Please, in the data that follows, copy exactly the lines from the line with "This screenshot has width=1200, height=600." through the last one, both included. Do not include pictures.

Content starts

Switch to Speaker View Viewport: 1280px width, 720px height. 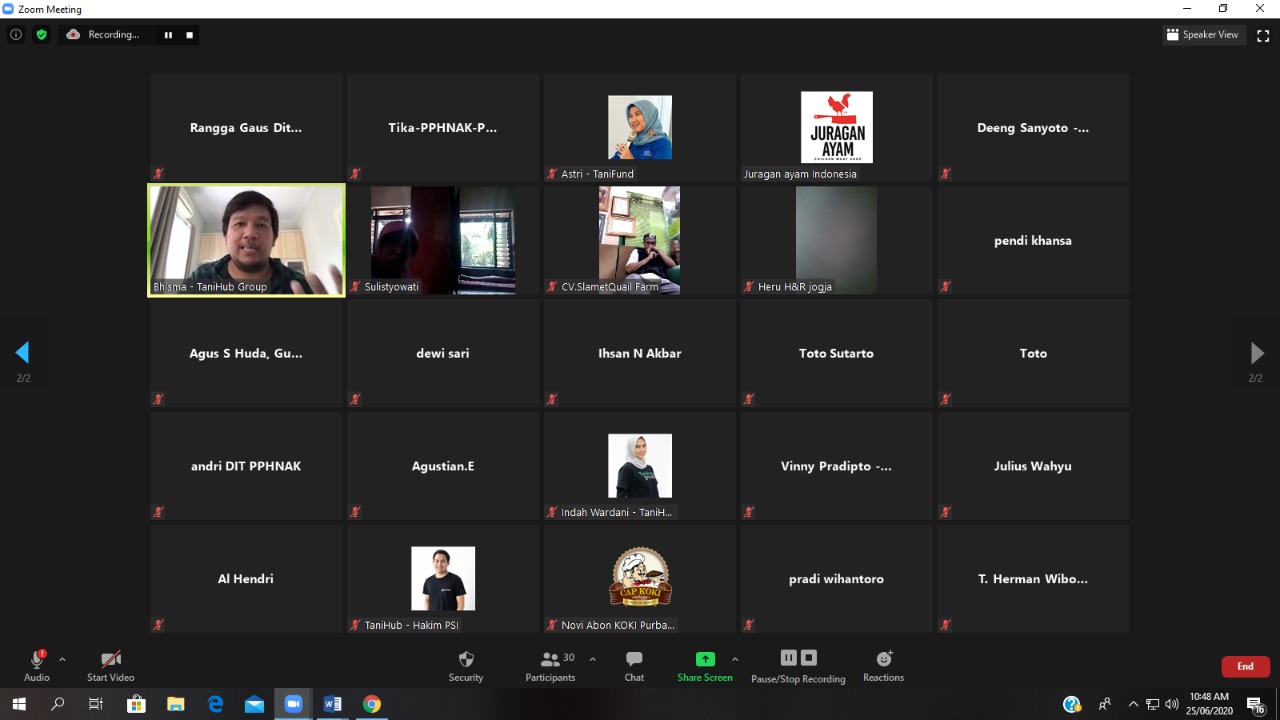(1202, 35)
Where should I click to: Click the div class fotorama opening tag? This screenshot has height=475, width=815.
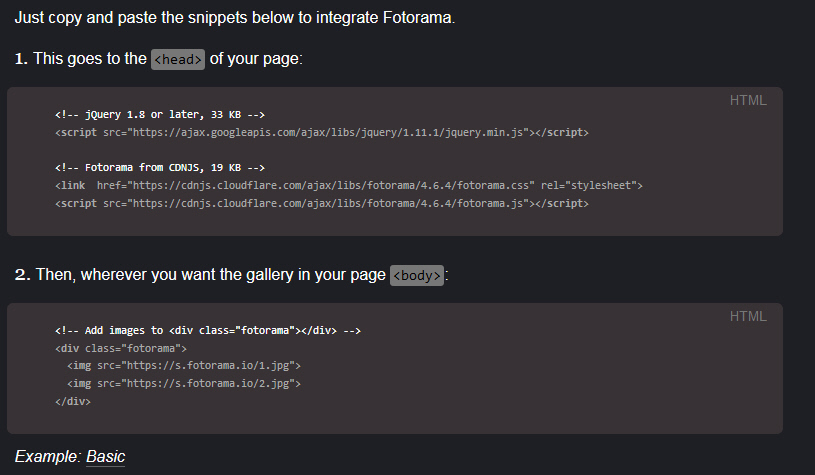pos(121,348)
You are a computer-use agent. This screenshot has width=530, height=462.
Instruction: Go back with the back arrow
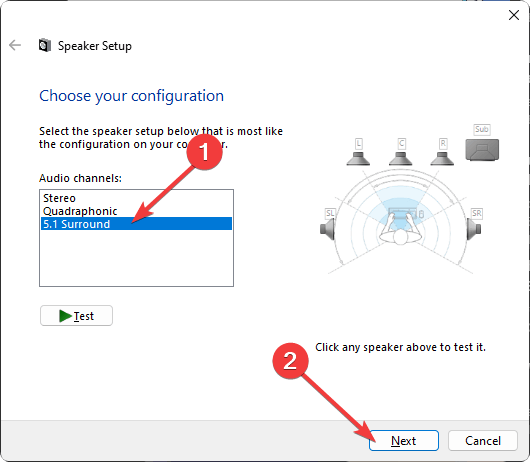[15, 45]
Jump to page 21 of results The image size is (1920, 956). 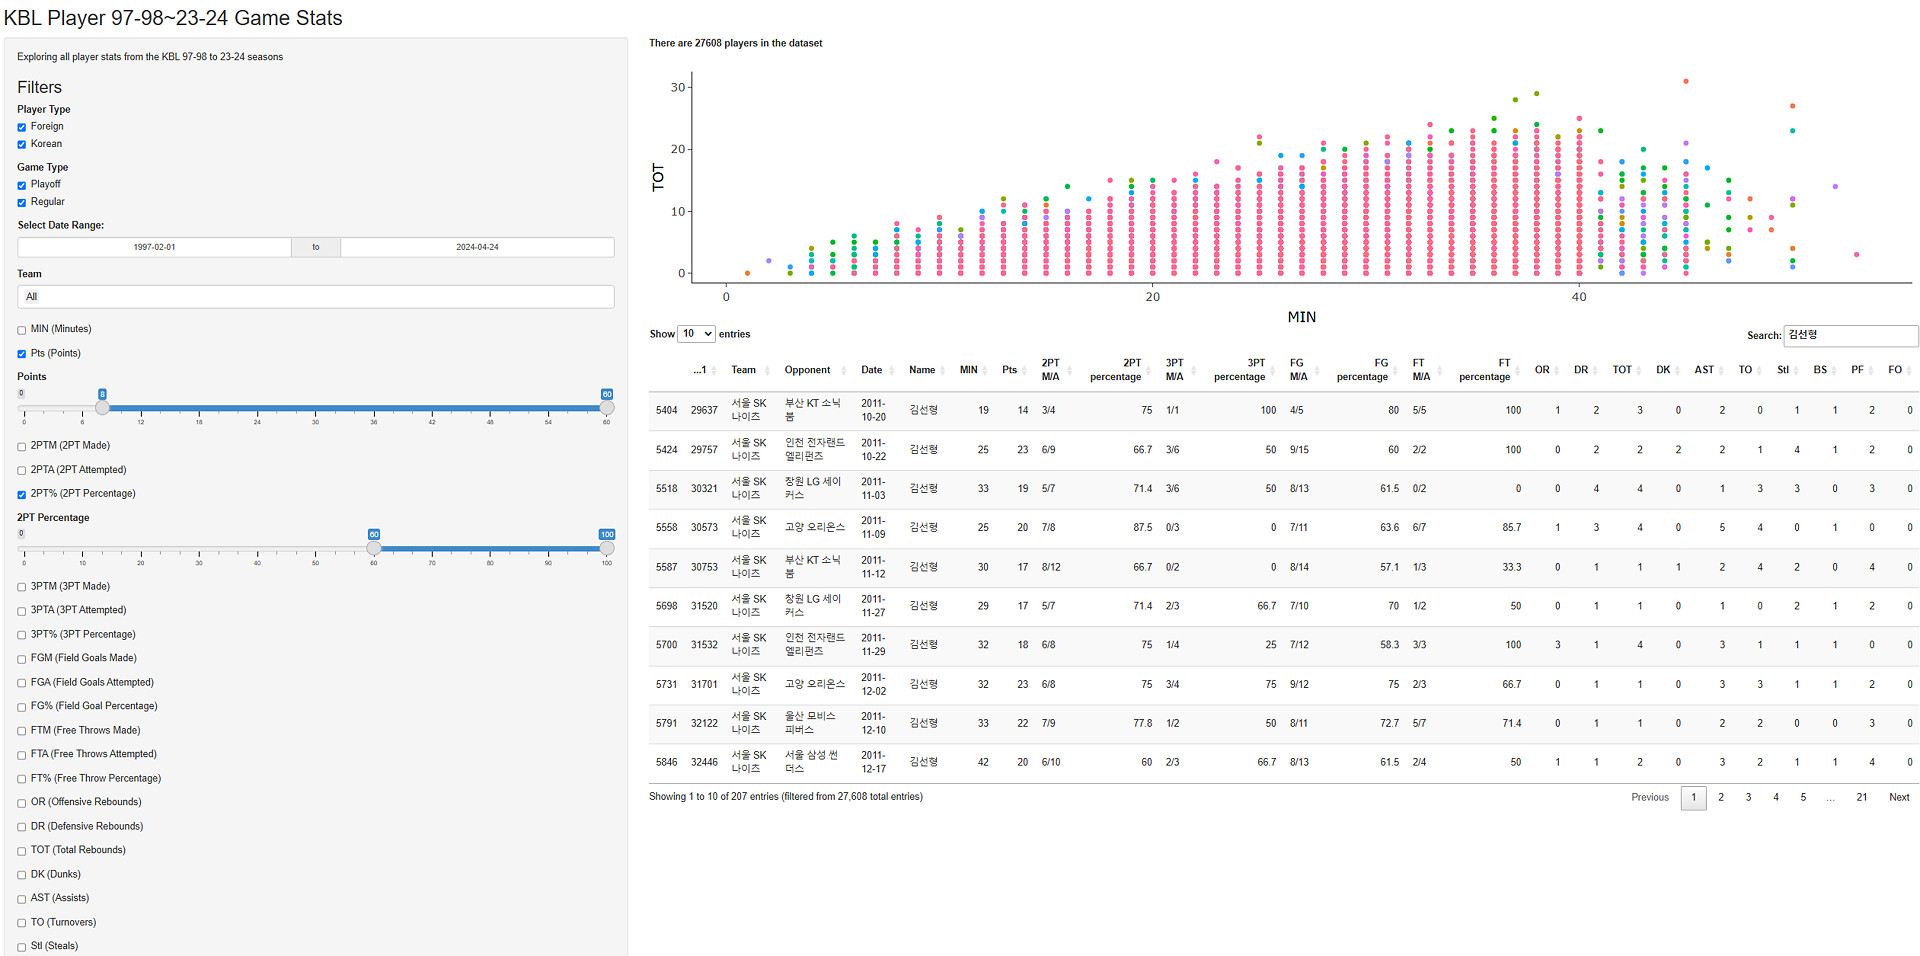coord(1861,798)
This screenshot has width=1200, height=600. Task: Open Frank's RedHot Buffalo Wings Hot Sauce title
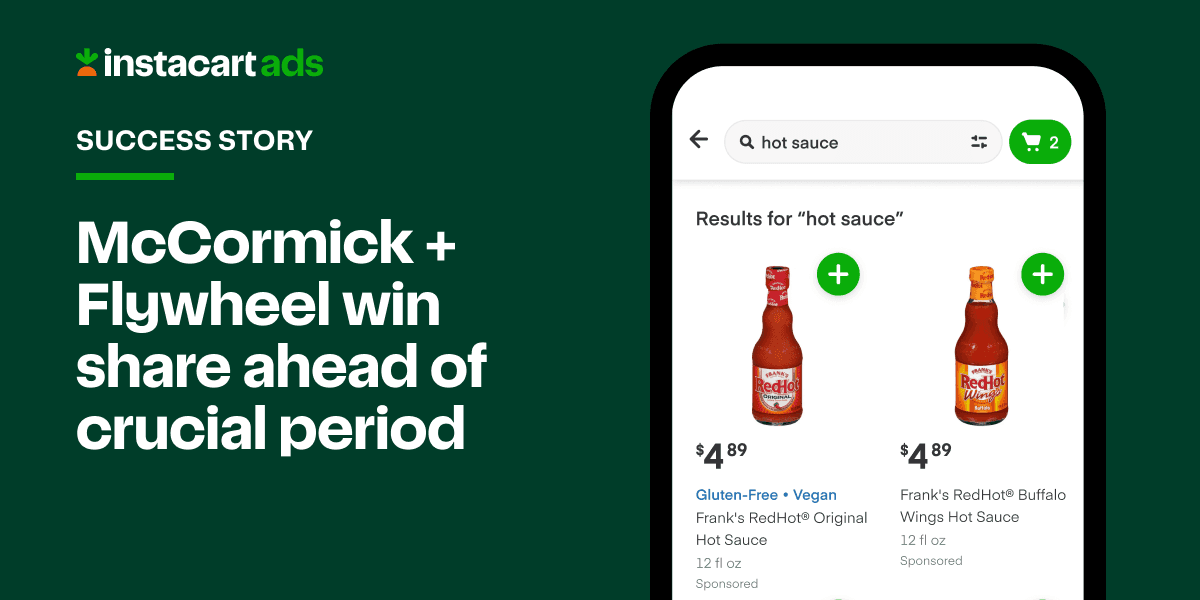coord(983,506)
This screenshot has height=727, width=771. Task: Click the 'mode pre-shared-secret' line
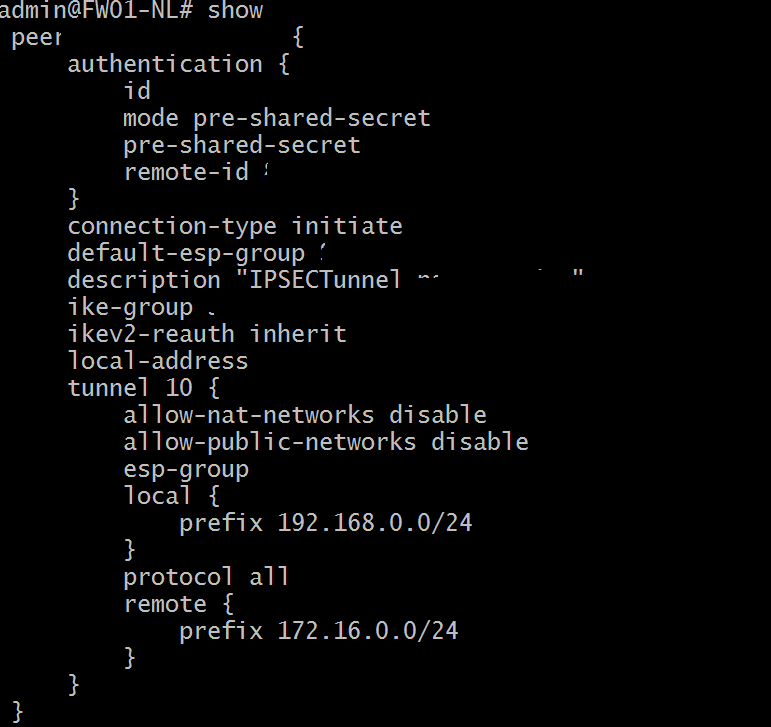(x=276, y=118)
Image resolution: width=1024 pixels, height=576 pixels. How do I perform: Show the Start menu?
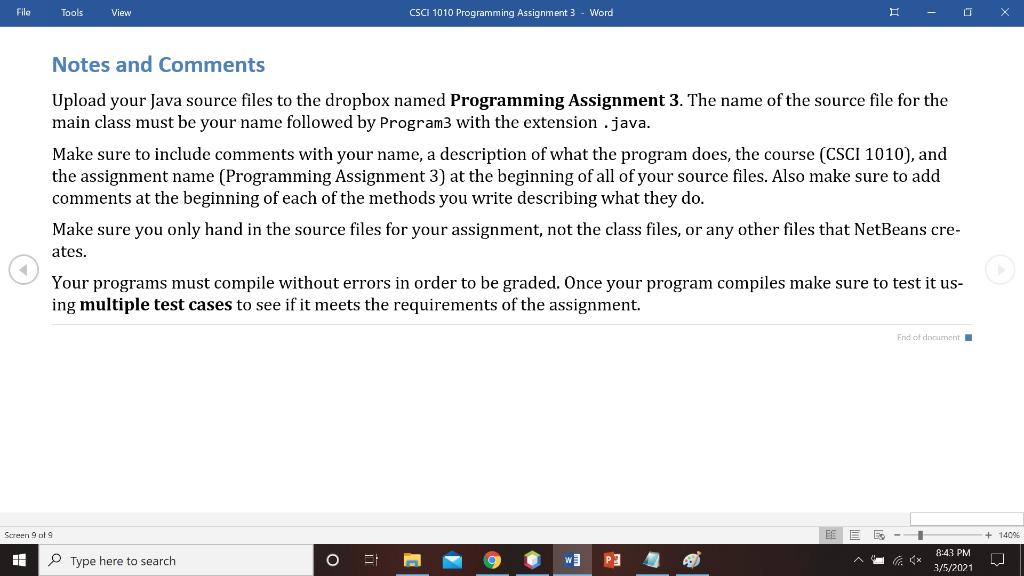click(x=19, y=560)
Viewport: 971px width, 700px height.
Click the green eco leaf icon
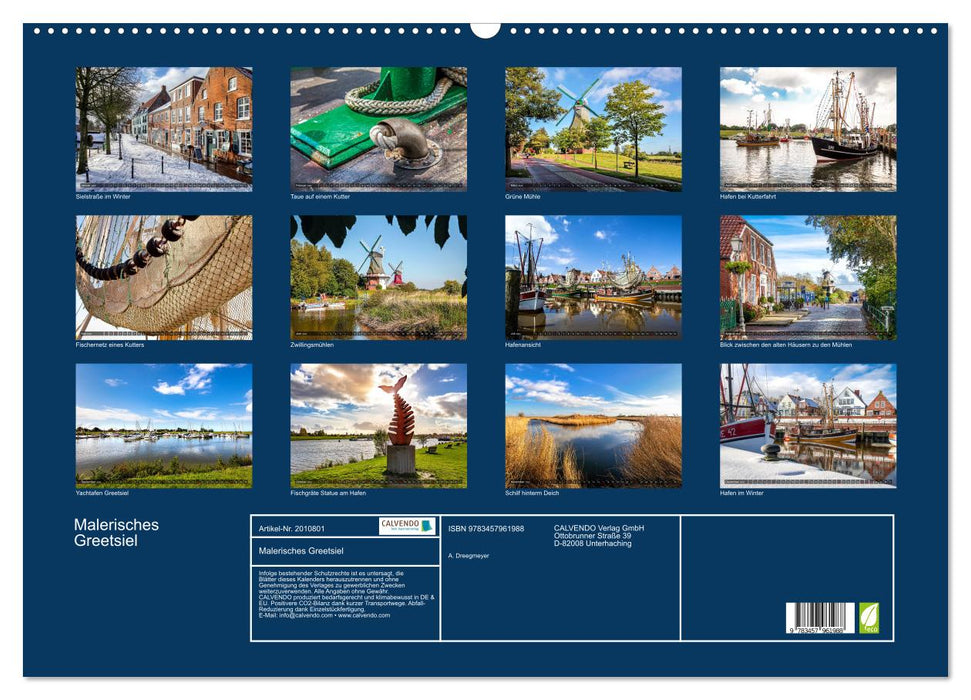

Content ends

(Solution to this problem):
This screenshot has width=1200, height=600. Task: Open Frank's RedHot Buffalo Wings Hot Sauce title
coord(983,506)
This screenshot has height=727, width=771. Task: Click the 'mode pre-shared-secret' line
(x=276, y=118)
Image resolution: width=1024 pixels, height=576 pixels. How do I perform: Show the Start menu?
click(x=19, y=560)
Viewport: 971px width, 700px height.
Click the green eco leaf icon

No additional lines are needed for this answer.